Franz Joseph’s portrait
The monarch’s portrait was omnipresent in the Habsburg Empire – even in the farthest-flung corners of the monarchy it hung in schools and public offices, seeking to hold together what was inexorably drifting apart.
Joseph Roth: The Radetzky March, translated by Michael Hofmann, London 2003, 185.The District Commissioner [Trotta] was lunching in the station restaurant, at the table of the Jäger officers. … He sat at the long, horseshoe-shaped table, the only civilian there apart from Count Chojnicki, in the company of the brightly-clad officers, dark and lean, under the mural of Franz Joseph I, showing the familiar, universally circulated portrait of the Supreme Commander-in-Chief in his snow-white field-marshal’s tunic and crimson sash. Just a foot below the Emperor’s white whiskers and almost aligned with them, were the dark, barely greying wings of Trotta’s whiskers. The junior officers, sitting at the two ends of the horseshoe, detected the resemblance between His Apostolic Majesty and his servant. From where he was sitting, Lieutenant Trotta could also compare the Emperor’s face with that of his father. And for a few brief seconds the Lieutenant had the impression that the portrait on the wall was that of his somewhat aged father, while the man actually sitting at the table was a slightly younger version of the Emperor in civilian clothes. And Emperor and Father alike grew strange and distant to him.
Commissioning an official state portrait was one of the first acts of a newly-enthroned monarch. The purpose of these portraits was to create a physical presence for the ruler and to make his image omnipresent. Replicas of the official portrait hung everywhere state power was intended to be present: in foreign residences and nobles’ palaces, in embassies, ministries, public offices, in Parliament, in town halls and public institutions such as museums, theatres, military barracks, schools, universities …
The type of the schematized ruler’s portrait arose at the French court during the eighteenth century and spread throughout Europe. The portrait of the absolutist ruler followed a set pattern which prescribed the pose of the ruler and the inclusion of a column, draped curtain and a grandiose table together with the insignia of power. These rules continued to influence portraits of rulers painted in later ages.
Emperor Franz Joseph was also immortalized in this fashion. He believed he ruled by divine right and pursued an absolutist claim to power. In keeping with his soldierly upbringing and his faith in the army as one of the pillars of the throne, portraits of Emperor Franz Joseph in uniform outnumber all other kinds. For over sixty years, his portraits served the same purpose: the assurance that the monarch was omnipresent and guaranteed the continued existence of the Monarchy in perpetuity. Only his appearance changed as he aged – the beard grew white, the hairline receded. In contrast to the enthroned portrait of Emperor Franz II (I) by Friedrich Amerling, however, the physical decay of the monarch was not emphasized. His ageing was employed as a means of glorifying the ruler who was to hold together the empire in which cracks were appearing.

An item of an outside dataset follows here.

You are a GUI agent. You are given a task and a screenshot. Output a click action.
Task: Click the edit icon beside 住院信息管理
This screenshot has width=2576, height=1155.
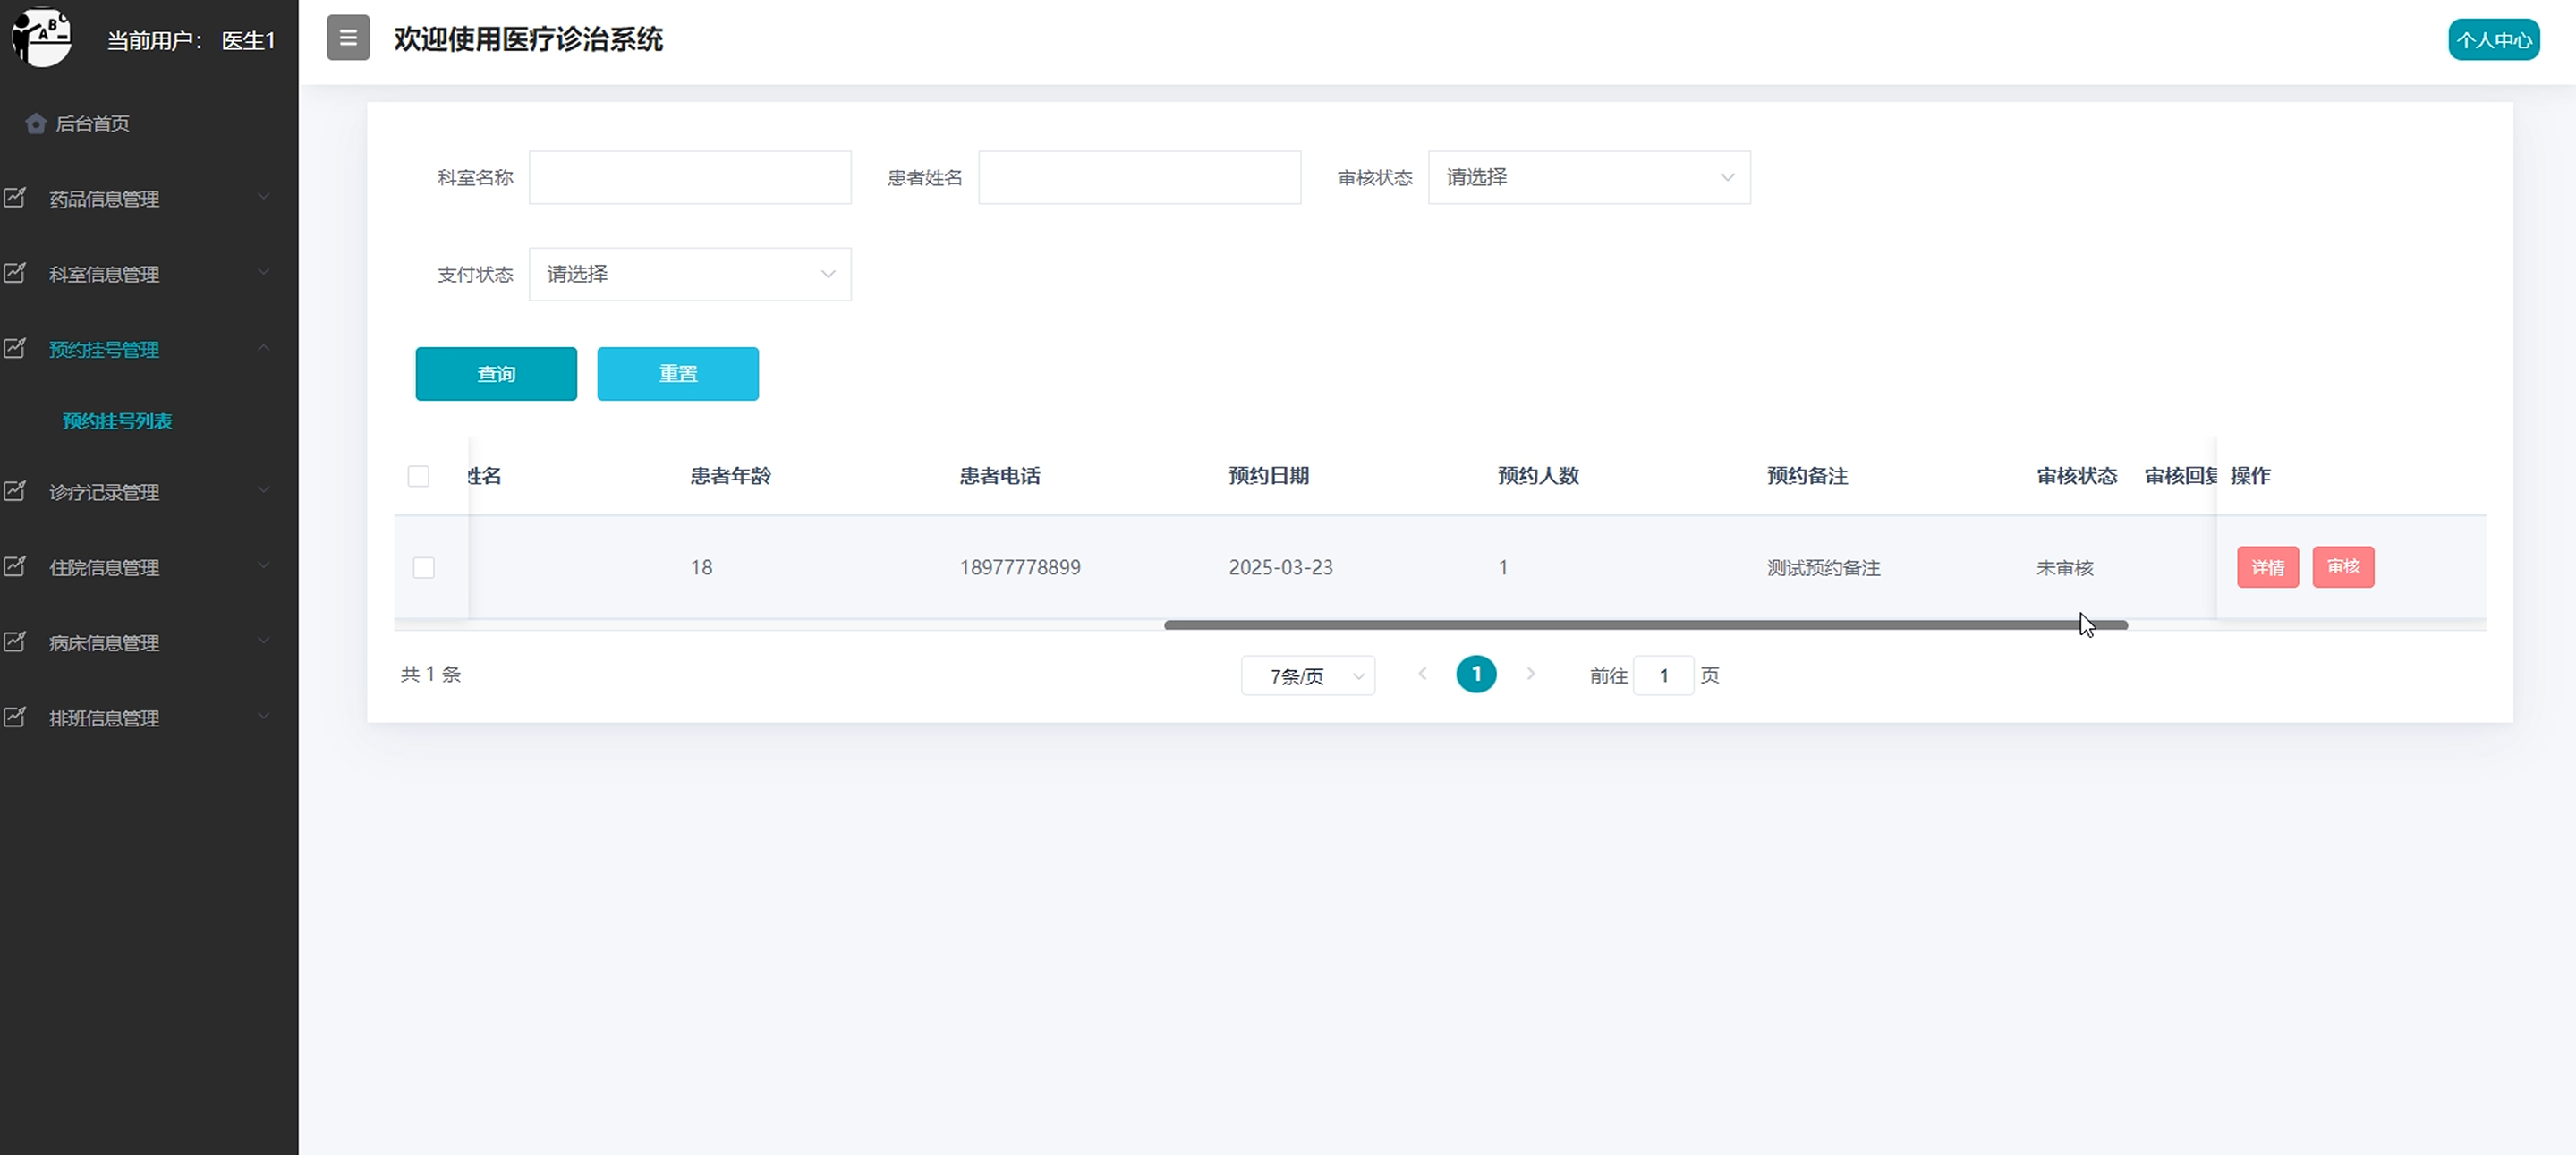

A special element in the iconography of Emperor Franz Joseph is his portrayal in outdoor settings: against majestic mountain backdrops, by lakes, in the forests, and time and again as a sportsman. In this way hunting costume became socially acceptable and the ruler depicted as a man of the people.
Rulers also started fashion trends with their state portraits – many a civil servant sported Franz Joseph’s mutton-chop whiskers, and Empress Elisabeth was a fashion icon during her own lifetime.